Re: v2.6.31-rc6: BUG: unable to handle kernel NULL pointerdereference at 0000000000000008

From: Frederic Weisbecker
Date: Tue Aug 25 2009 - 11:05:24 EST


On Mon, Aug 24, 2009 at 09:30:16PM -0700, Linus Torvalds wrote:
>
>
> On Mon, 24 Aug 2009, Linus Torvalds wrote:
> >
> > Anyway, I'll happily be shown wrong. I think the (second) patch I sent out
> > is an acceptable hack in the presense of the current locking, but as I
> > said, I'm not exactly happy about it, because I do think the locking is
> > broken.
>
> Btw, another solution to all this would be to just not have that
> ldisc_mutex deadlock due to do_tty_hangup -> tty_ldisc_hangup at all.
>
> The actual _flushing_ doesn't need the mutex - it's just that both
> flushing and hangup is done with workqueues.

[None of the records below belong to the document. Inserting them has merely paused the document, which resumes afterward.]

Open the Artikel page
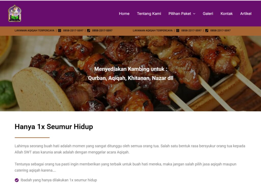This screenshot has height=184, width=261. (x=246, y=14)
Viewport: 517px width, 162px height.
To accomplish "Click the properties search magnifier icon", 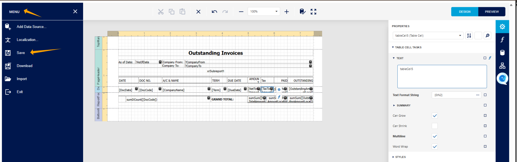I will (487, 36).
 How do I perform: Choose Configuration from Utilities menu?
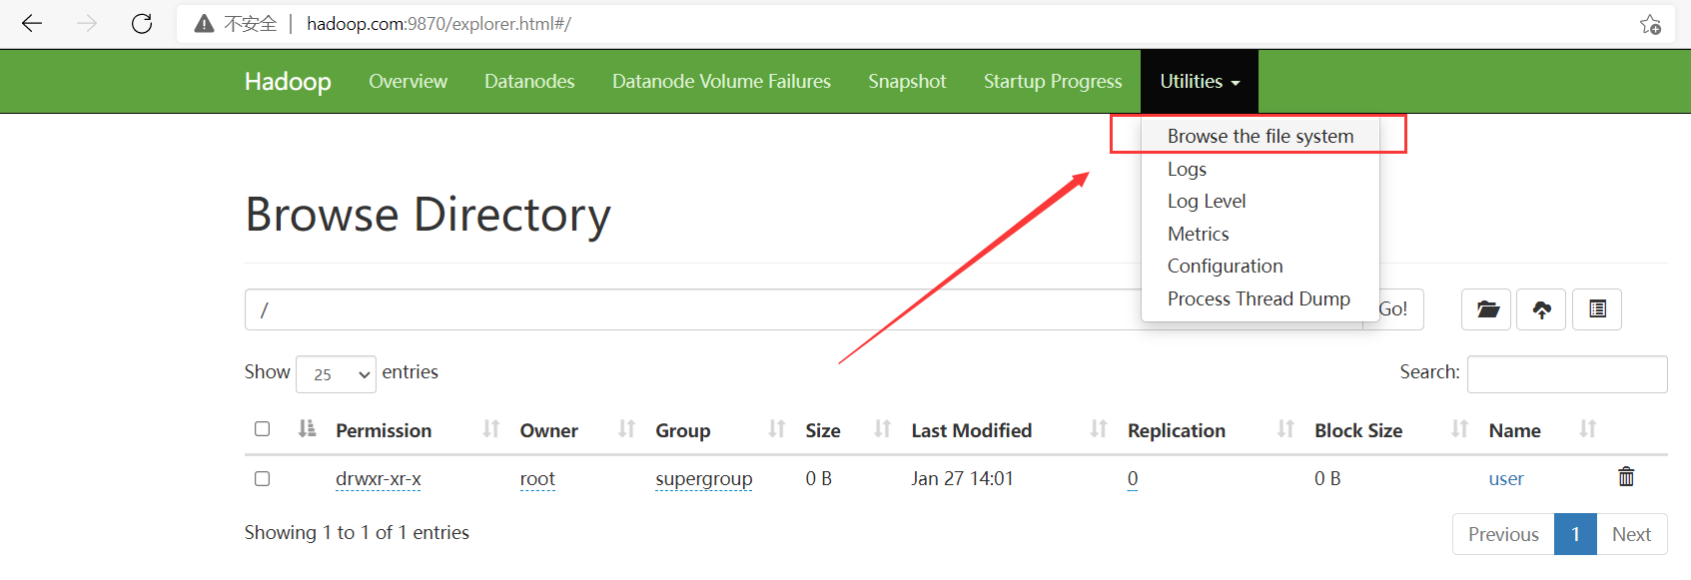click(1225, 267)
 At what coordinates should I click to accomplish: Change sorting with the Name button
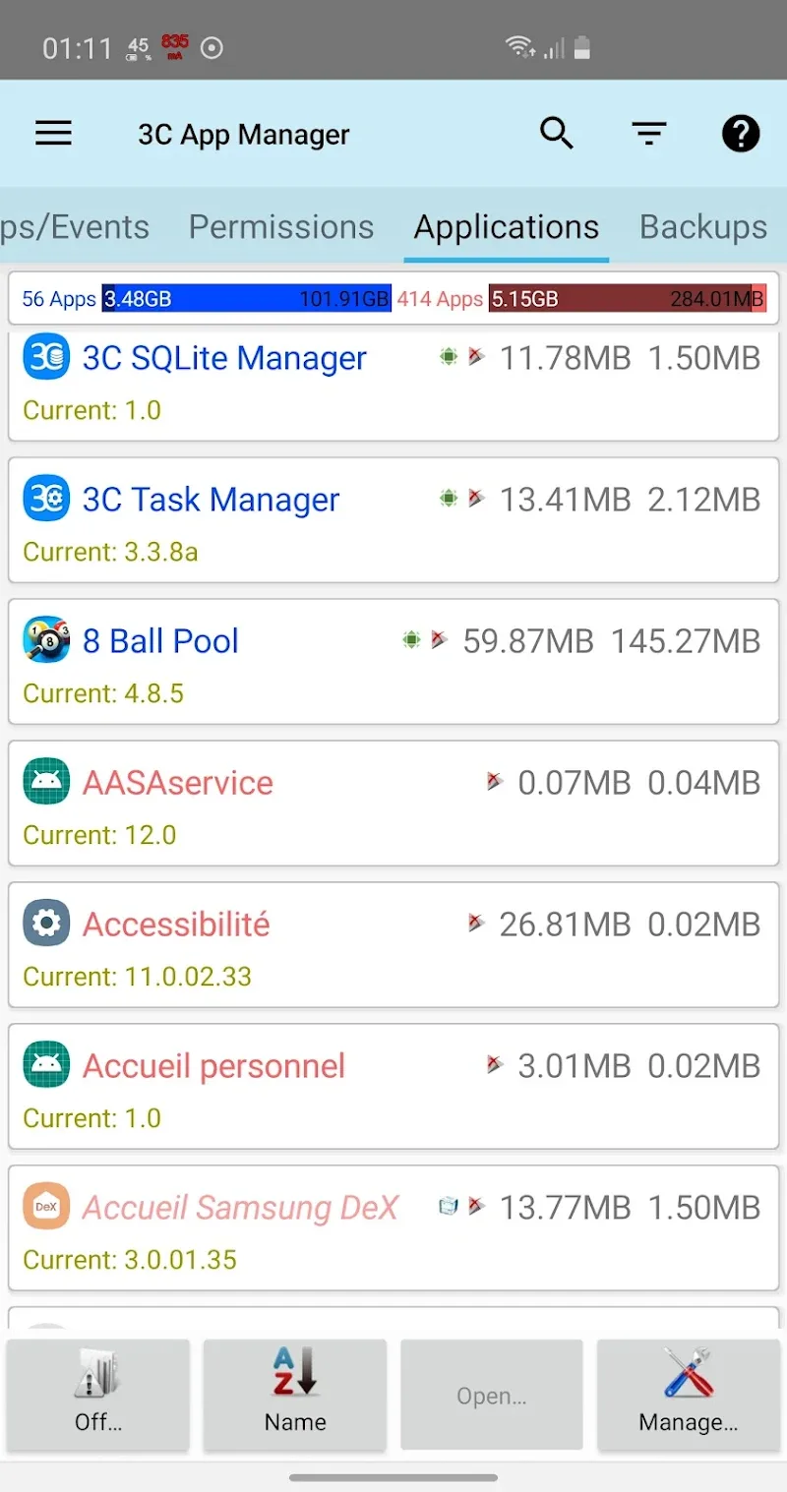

Yeah, it would be sad, but having the flushing done in a dedicated workqueue
would solve the need of relaxing the lock, because we would only wait
for the pending flush works, not the hangup works.

But it's sad to create a thread only for that.


> If we can avoid the deadlock by not having the (artificial) workqueue
> dependency, it would allow everybody to just hold on to the mutex over the
> whole sequence - and would obviate the need for that hacky
> TTY_LDISC_CHANGING bit thing in tty_set_ldisc.
>
> In other words, the whole problem really comes in from the fact that
> do_tty_hangup() is called from "hangup_work", and the workqueues can get
> hung to the point where you can't then do the (totally _unrelated_) queue
> flushing.
>
> Because flush_to_ldisc() itself - which is what we want to do - doesn't
> need that mutex or the workqueue at all. It could run from any context,
> afaik.
>
> So if we were to turn it into just a timer (rather than a "delayed work"),
> then we'd not need to do that "flush_scheduled_work()" thing at all, and
> we wouldn't have that interaction with do_tty_hangup(). At which point we
> could again hold on to locks, because we wouldn't need to worry about the
> workqueues getting stuck on the mutex (that isn't even needed for the
> actual flushing part that we want to do!).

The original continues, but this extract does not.